Cardenas also said at the time: "Hopefully he will be back in top form next year. We would be delighted to invite him again in that case."

He did get invited this year, after a resounding reelection and a new year so far dominated by investigation after investigation into his office -- and a few months of debate over whether the man heralded as a very possible 2016 presidential candidate has seen the limits of his future.

2. GOProud

CPAC has had a long standoff with GOProud. In 2011, the gay conservative organization helped sponsor the annual CPAC conference.
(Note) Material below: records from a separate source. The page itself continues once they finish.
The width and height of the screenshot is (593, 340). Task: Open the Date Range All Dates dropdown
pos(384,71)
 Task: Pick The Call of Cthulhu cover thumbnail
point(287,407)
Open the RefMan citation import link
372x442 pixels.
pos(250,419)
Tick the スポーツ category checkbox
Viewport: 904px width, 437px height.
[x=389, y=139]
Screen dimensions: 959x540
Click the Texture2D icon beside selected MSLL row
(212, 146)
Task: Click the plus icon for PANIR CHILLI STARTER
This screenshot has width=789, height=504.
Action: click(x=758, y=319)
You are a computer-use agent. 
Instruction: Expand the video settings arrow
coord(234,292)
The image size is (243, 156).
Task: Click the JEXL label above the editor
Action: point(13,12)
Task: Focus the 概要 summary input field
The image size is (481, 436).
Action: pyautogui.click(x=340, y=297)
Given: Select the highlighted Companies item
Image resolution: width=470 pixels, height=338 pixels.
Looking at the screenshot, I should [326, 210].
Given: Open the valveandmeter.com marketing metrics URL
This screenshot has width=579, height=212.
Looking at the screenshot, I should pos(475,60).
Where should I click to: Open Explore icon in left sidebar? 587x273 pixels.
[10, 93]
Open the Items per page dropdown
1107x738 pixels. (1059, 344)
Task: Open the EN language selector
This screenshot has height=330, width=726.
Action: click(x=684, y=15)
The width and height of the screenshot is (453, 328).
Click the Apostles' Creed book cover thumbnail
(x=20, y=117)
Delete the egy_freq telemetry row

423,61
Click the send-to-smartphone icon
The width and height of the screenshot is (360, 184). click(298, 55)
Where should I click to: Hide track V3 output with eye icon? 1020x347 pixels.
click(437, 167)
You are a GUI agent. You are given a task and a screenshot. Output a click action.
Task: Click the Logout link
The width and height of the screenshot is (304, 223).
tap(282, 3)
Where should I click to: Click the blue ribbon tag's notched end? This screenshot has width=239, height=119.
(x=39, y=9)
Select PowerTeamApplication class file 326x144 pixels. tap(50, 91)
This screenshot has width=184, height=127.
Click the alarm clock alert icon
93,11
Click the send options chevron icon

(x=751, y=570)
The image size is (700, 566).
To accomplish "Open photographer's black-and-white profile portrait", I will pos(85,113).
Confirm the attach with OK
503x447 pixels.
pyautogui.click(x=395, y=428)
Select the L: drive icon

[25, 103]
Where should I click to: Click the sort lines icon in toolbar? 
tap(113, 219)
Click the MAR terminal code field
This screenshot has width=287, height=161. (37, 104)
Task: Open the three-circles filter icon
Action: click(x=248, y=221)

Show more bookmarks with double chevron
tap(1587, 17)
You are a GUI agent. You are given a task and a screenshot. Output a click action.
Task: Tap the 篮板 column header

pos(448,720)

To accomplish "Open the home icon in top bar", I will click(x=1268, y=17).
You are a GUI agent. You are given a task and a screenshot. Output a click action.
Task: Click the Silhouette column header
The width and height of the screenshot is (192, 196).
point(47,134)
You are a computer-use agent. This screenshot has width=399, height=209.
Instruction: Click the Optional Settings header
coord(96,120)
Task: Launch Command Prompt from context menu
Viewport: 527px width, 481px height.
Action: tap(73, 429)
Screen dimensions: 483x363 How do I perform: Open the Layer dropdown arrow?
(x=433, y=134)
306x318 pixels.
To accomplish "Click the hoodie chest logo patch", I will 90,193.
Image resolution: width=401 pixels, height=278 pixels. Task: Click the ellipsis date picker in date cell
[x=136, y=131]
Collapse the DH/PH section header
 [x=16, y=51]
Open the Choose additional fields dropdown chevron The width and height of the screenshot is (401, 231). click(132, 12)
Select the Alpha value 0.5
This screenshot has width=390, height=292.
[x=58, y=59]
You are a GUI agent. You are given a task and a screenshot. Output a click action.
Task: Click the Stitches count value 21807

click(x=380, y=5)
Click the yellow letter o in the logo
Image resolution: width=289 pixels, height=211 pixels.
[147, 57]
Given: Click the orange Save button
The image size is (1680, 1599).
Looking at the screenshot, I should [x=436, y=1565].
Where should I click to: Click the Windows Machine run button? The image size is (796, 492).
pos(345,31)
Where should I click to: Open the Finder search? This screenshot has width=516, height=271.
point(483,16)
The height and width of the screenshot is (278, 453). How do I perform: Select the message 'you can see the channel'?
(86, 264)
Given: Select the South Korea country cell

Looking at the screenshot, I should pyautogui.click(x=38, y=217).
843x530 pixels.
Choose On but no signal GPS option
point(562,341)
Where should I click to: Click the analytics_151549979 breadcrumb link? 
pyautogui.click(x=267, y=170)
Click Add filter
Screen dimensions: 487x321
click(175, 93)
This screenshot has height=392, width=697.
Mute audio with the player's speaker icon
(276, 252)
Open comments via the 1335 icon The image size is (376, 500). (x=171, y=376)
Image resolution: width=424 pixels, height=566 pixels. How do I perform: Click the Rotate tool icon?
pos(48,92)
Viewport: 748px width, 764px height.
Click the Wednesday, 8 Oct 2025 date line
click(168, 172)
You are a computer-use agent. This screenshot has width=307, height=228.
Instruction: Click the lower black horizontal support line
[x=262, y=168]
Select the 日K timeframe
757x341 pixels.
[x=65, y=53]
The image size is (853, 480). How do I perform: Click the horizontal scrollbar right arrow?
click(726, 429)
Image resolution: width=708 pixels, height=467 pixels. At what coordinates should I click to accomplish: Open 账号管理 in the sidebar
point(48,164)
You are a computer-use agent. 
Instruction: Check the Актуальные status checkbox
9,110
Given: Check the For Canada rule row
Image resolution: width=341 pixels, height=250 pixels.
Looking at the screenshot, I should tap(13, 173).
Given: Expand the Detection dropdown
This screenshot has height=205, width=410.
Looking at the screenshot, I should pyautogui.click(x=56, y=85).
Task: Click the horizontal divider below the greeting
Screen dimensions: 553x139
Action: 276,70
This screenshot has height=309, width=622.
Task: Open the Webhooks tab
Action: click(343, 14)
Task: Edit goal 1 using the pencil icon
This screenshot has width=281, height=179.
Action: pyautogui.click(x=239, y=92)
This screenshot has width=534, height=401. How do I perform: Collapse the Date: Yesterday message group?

In response, more than 20 powerful conservatives and conservative groups -- including the Heritage Foundation and the Family Research Council -- sent the ACU a letter protesting GOProud's inclusion: "It is necessary for each group within any coherent movement not to stand in diametrical opposition to one or more of its core principles. It is our conviction that the institution of marriage and the family qualify as such principles."

ACU chairman David Keene responded: "It's no secret that some social conservatives are very upset at the idea that there would be any participation by any organization that's gay, but over the course of the 37 or 38 years that CPAC's been in existence we've had all kinds of people suggest that other people ought to be tossed out. Our mission is once a year to allow social, economic, and national security conservatives to come together." An editor at Human Events, a conservative online publication, said the controversy was "'much ado about nothing,' since GOProud consists of 'two gay dudes at a booth,'" according to the Atlantic.

GOProud was not invited back in 2012 or 2013.

A few days ago, National Journal wrote of this year's conference, "Meet the kinder, gentler Conservative Political Action Conference." GOProud was apparently invited back to the weekend's festivities, and Ross Hemminger, one of the organization's heads, said "People are beginning to ask me why I'm a gay Republican less and less, which means we're successful. Things really are changing."

However, GOProud was not invited to sponsor the event this year, and will not have a booth -- although it didn't ask for these things either. A few days later, one of the founders of GOProud --  Chris Barron -- resigned from the organization's board, telling the LA Times, “It’s completely and totally disingenuous to pawn off an unconditional surrender as a ‘compromise.’ ”  Barron went on: “The rest of the country has moved so far beyond this. In a way, it’s even insulting that we’re having a discussion about if a gay group can be a sponsor of an event. It’s why I’m so disappointed to see the current leadership at GOProud willing to essentially be the stooges of the anti-gay folks who are running the ACU board.”

3. The John Birch Society

The John Birch Society represents the outer edge of the conservative outer edge of the Republican Party. Its libertarian philosophy is summed up in its motto as "Less government, more responsibility, and -- with God's help -- a better world." Over the years the group has been associated with a strong anti-communism message, a steadfast belief in a constitutional republic and a general distrust of the United Nations.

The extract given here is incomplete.